Manipur Legislative Assembly Election, 2017:Patsoi
| Party |  | Candidate | Votes | % | ±% |
|---|---|---|---|---|---|
|  | INC | Akoijam Mirabai Devi | 13,405 |  |  |
|  | NEIDP | Sapam Kunjakeswor Singh | 13,291 |  |  |
|  | BJP | S. Premananda Sharma | 3,173 |  |  |
|  | NPP | Chungkham Thoiba (Bijoy) Singh | 1,236 |  |  |
|  | CPI(M) | Thounaojam Sharat Singh | 85 |  |  |

=== 2022 ===
On 15 July 2021, Sapam Keba quit NEIDP. On 24 October 2021 Sapam Keba rejoined BJP in presence of Chief Minister of Manipur N. Biren Singh and BJP State President A. Sharda Devi.
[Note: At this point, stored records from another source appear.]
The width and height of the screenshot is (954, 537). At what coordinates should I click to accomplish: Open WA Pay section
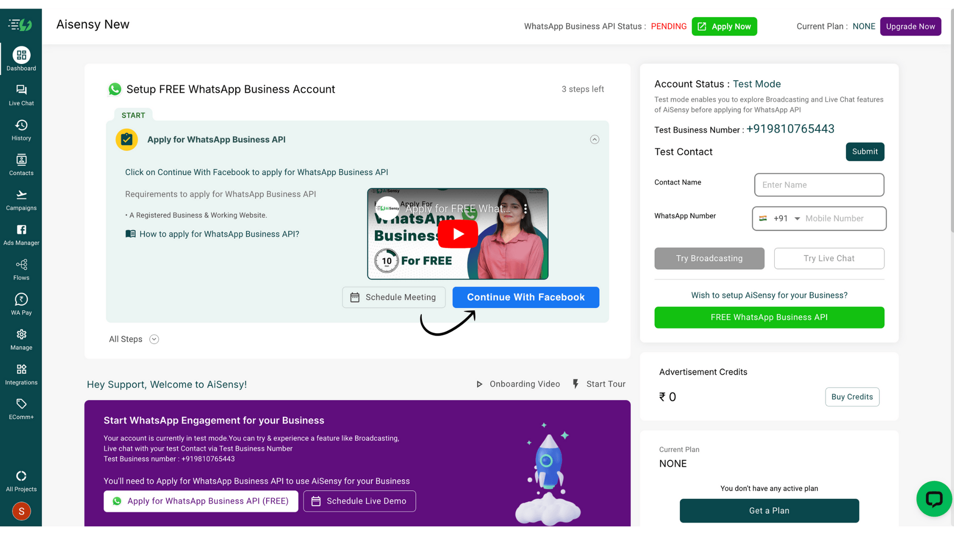click(21, 304)
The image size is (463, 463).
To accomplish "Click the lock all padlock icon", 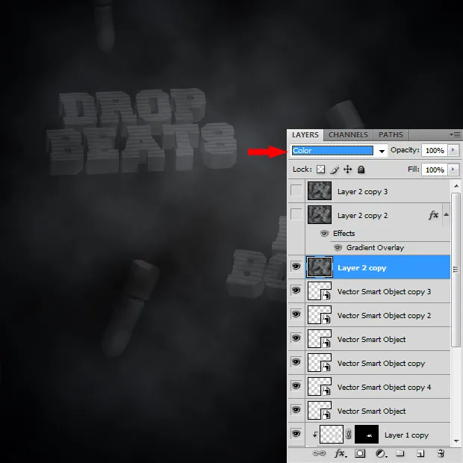I will (361, 170).
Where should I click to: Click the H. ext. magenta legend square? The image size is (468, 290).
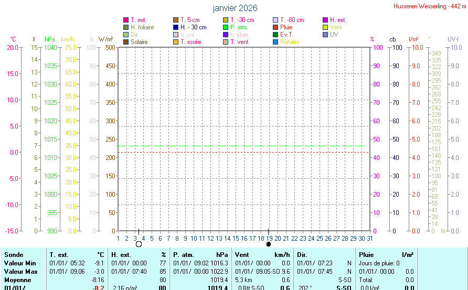click(325, 20)
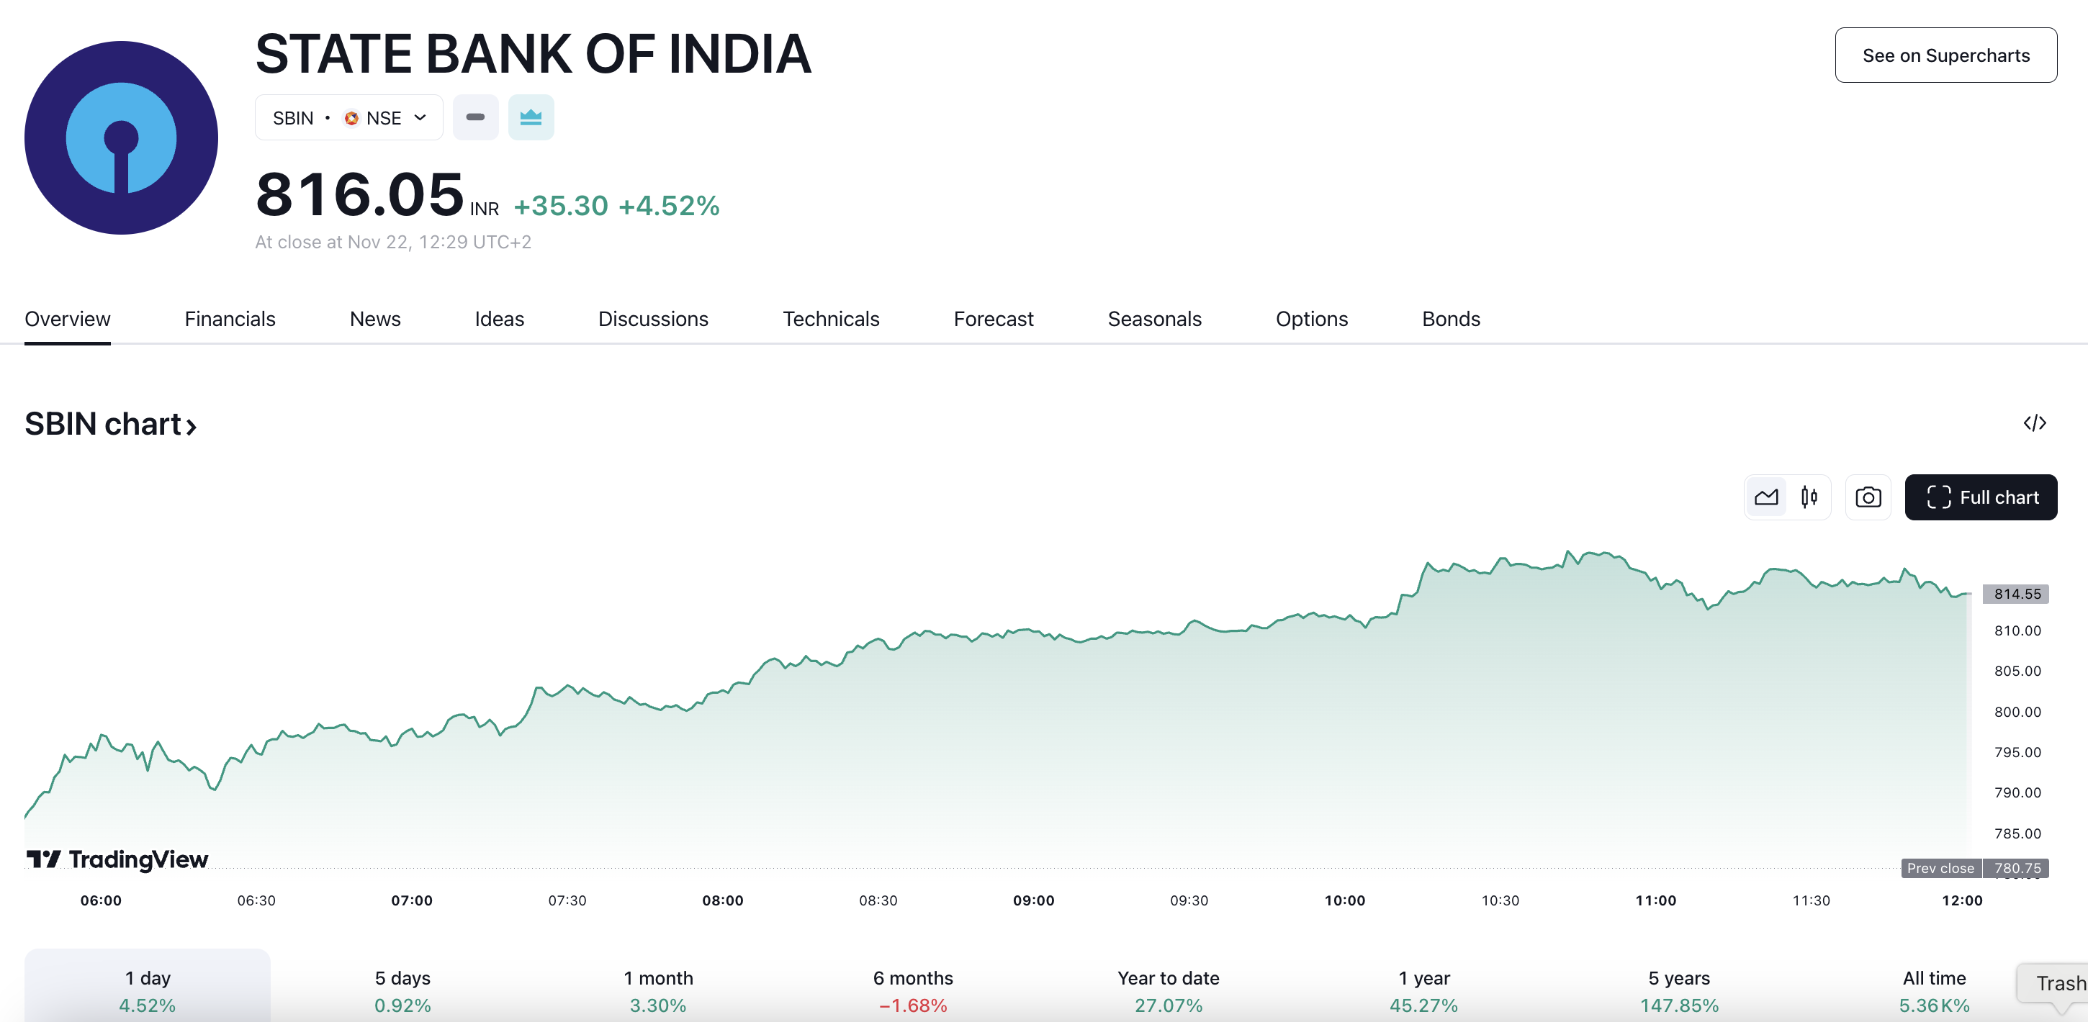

The announcement of BJP candidate list for the 2022 state assembly election included Sapam Keba and he contested the election on the BJP ticket. In the tricornered fight of Patsoi AC between BJP, Congress and NPP, Sapam Keba of BJP emerged victorious. The BJP as a whole too performed exceptionally well in the state by winning the majority 32 seats out of 60 seats and forming the Government in the state.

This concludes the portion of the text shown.